Willow tells them, unless they let her do it, she'll destroy the little piece of paradise in hell they've built for themselves.
This is the woman Faith loves.
They think she's bluffing, so she starts with the penthouse suite. It's a flick-of-the-wrist job by now, but they're impressed. Then they try to kill her, which fucks Faith off no end. Even Buffy ditches her 'do not kill the humans' policy and ends up blowing some skulls apart with an M-16. Needs must and all.
But, Faith knows – they all know – that even when the slimy fucker at the top says that, yeah, fine, she can put up the barrier, he's gonna take the first opportunity he can to fuck it up as soon as their backs are turned.
Faith waits until Will and Buffy are headed back to the ghetto and pays the guy another visit. Snaps his neck and puts a bullet through his brain to make sure he's not gonna come back. Quick, effective.
She may be a killer again, but she's not an animal.
There's probably some irony in the fact that they're headed to Canada now Faith's no longer a wanted fugitive. Willow says she's got a better understanding of what makes the dead tick by now and reckons she can stop the newly dead rising without too much hassle, personal or otherwise. But, she figures it's best to start small and they've heard that there might be less activity across the border.
So, they hit the road and who do they meet? The hot guy, his buddy, and the hooker, plus a couple other renegades. With a huge anti-zombie motherfuck of a vehicle, headed north too.
They ditch the Dodge and climb on-board Dead Reckoning. Faith's kinda sad to see the van go – a lot of great screwing-each-other-senseless went on in that machine – but practicality wins out over sentimental value. She leaves the keys and a note: ZOMBIE-SAFE AND A REAL NICE RIDE.
Introductions are made. Turns out the guy's name's Riley and Buffy gets a look on her face that makes Faith want to pick her up, tuck her into bed and stroke her hair until she falls asleep.
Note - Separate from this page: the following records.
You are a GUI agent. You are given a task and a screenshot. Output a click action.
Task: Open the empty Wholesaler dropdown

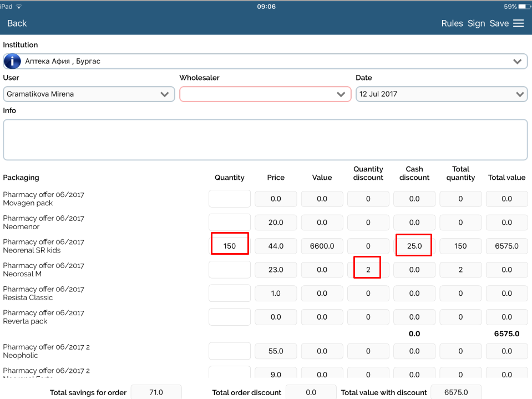(x=265, y=94)
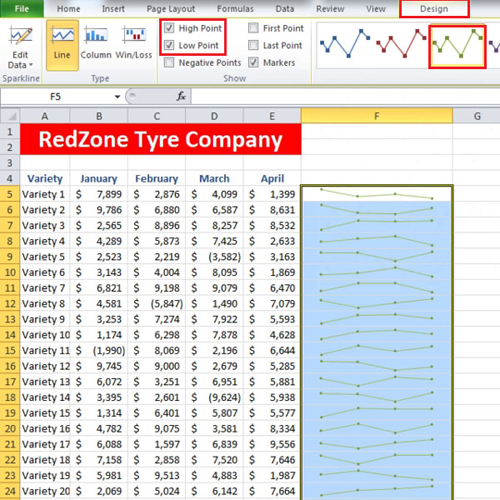This screenshot has height=500, width=500.
Task: Expand the Edit Data dropdown arrow
Action: (31, 65)
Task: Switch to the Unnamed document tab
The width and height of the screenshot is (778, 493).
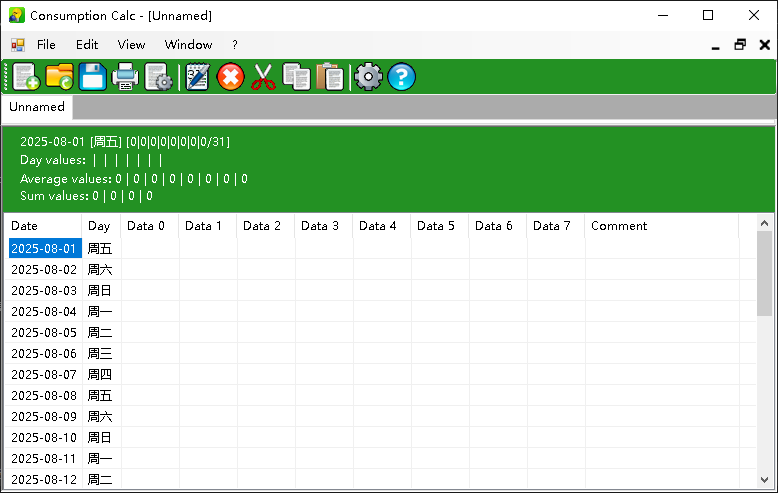Action: pyautogui.click(x=37, y=107)
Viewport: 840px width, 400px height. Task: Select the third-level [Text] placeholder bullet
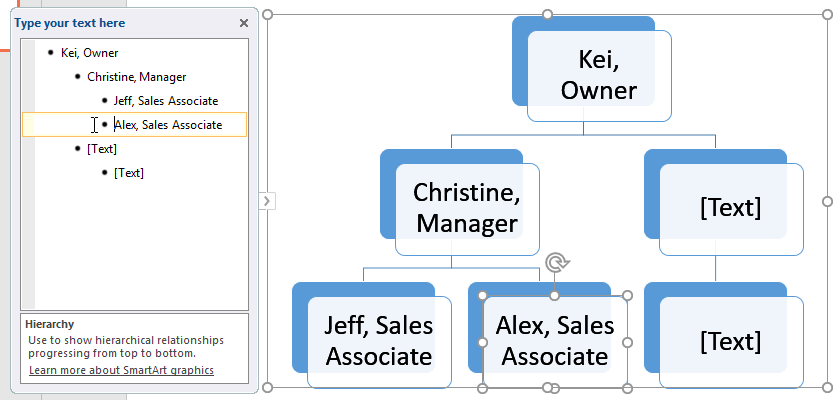[x=128, y=173]
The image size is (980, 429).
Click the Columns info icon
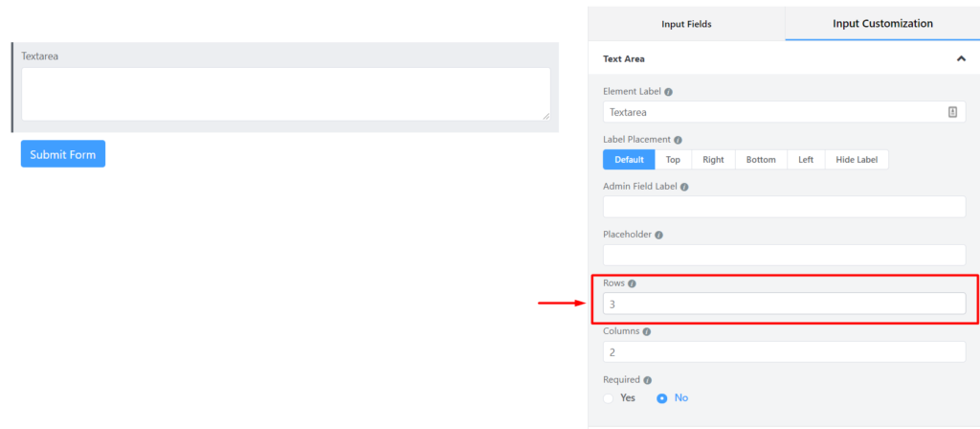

She'd offered to take him out for her, but B did it herself, that trademark icy grit denying the inner meltdown. And when the dead marine dropped to his knees, for a second it looked like maybe he remembered, and Faith would swear blind he smiled right at his ex just before he keeled all the way over.
She turns away and sees something less depressing. Namely, Willow eyeing the hooker with what looks suspiciously like more than just comrades-in-arms interest; not too surprising, since the chick's pretty much who Faith might've been if she wasn't a Slayer. She's even got a little butch going on now – big guns and killing the dead'll do that to a girl. Faith watches the one-way exchange and allows herself a fleeting thought that gets her damp between the thighs.
"Enjoyin' the view?"
Will jerks to attention on the seat beside her. "What? I was, um, just checkin' out the side panel thingy."
"Uh-huh." Faith grins.
She settles back, feels strangely pleased with herself; like it's good to be here, now, no matter where they end up. Deceptively strong fingers interlock with her own and when Willow squeezes, Faith squeezes back.